Révision totale de la Loi sur le CO2 : C'est au pied du mur que l'on reconnaît le maçon

Voletant de conférence de presse en conférence internationale, Doris Leuthard va partout expliquant que la Suisse fait partie des bons élèves des Accords de Paris sur le climat. Pourtant le projet de révision totale de la Loi sur le CO2 montre à la fois les limites de cette prétention et celles des Accords eux-mêmes.


Doris Leuthard signe l’Accord de Paris à New York, le 22 avril 2016 – UN Web TV

On l’a dit en son temps, les Accords de Paris sur le climat ne sont pas contraignants. Ce sont les Etats signataires qui définissent la manière dont ils pensent pouvoir répondre aux exigences du type «limitation à 2ºC de l’augmentation de la température moyenne du globe à la fin du siècle». En Suisse, le principal levier d’action sur les émissions de gaz à effet de serre (GES) est la Loi sur le CO2. La révision totale qu’en propose le Conseil fédéral ne permettra pas de répondre à l’objectif de limiter la hausse de la température à 2ºC. Sans parler de l’affaiblissement du projet auquel se livreront les Chambres fédérales.

Lever le pied du frein

Le Conseil fédéral propose certes une poursuite du ralentissement des émissions de GES, mais en levant un peu le pied par rapport à la période antérieure, correspondant aux engagements découlant du protocole de Kyoto. On continue de freiner, mais moins fort. Ce qui a pour effet de mettre hors de portée les objectifs des Accords de Paris. Selon le calcul fait par l’Alliance suisse pour le climat, il faudrait atteindre une réduction de 60 % des émissions de GES en Suisse en 2030. Le projet fédéral n’en vise que 30 %, y ajoutant 20 % supplémentaires provenant d’une baisse des émissions obtenue à l’étranger (par le biais des «attestations internationales»). Il manque donc une bonne moitié de la réduction nécessaire.

L’impasse des transports

Un bon exemple de cette manière de faire nous est fourni par les transports. Selon les chiffres du Conseil fédéral, ce secteur représente 32,1 % des GES en Suisse. Or l’essentiel de la réduction se fera par le biais de compensations à l’étranger, dont seront chargées les entreprises importatrices de carburant. Le régime des «attestations internationales» étant moins sévère que celui des anciens «certificats de réduction des émissions» et leurs règles devant encore être établies, on ne doute pas de l’efficience des mesures que prendront ces entreprises du secteur pétrolier…

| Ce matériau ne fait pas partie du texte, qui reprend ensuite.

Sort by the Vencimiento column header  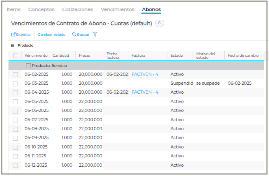[x=36, y=56]
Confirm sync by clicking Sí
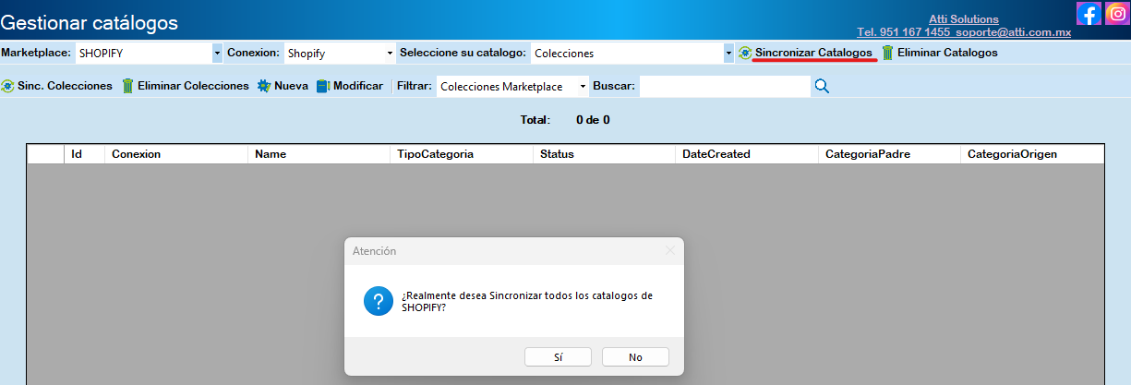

Pour le reste, ce sont essentiellement des mesures concernant les émissions maximales de CO2 autorisées des voitures de tourisme qui seront prises, en coordination avec l’Union européenne. Aucune refonte de la conception d’ensemble de la mobilité n’est formulée. La bagnole reste reine, bien que ses producteurs aient longuement et récemment démontré leur mépris des contraintes légales («dieselgate»).

Le parlement fédéral débattra de ce projet de loi durant l’année 2018. Economiesuisse, qui veut que la réduction des émissions de CO2 se fasse le plus possible avec des «mesures rentables», a déjà demandé que les entreprises puissent choisir le lieu où les mesures de réduction seront prises. Le plus loin possible de tout contrôle, on suppose.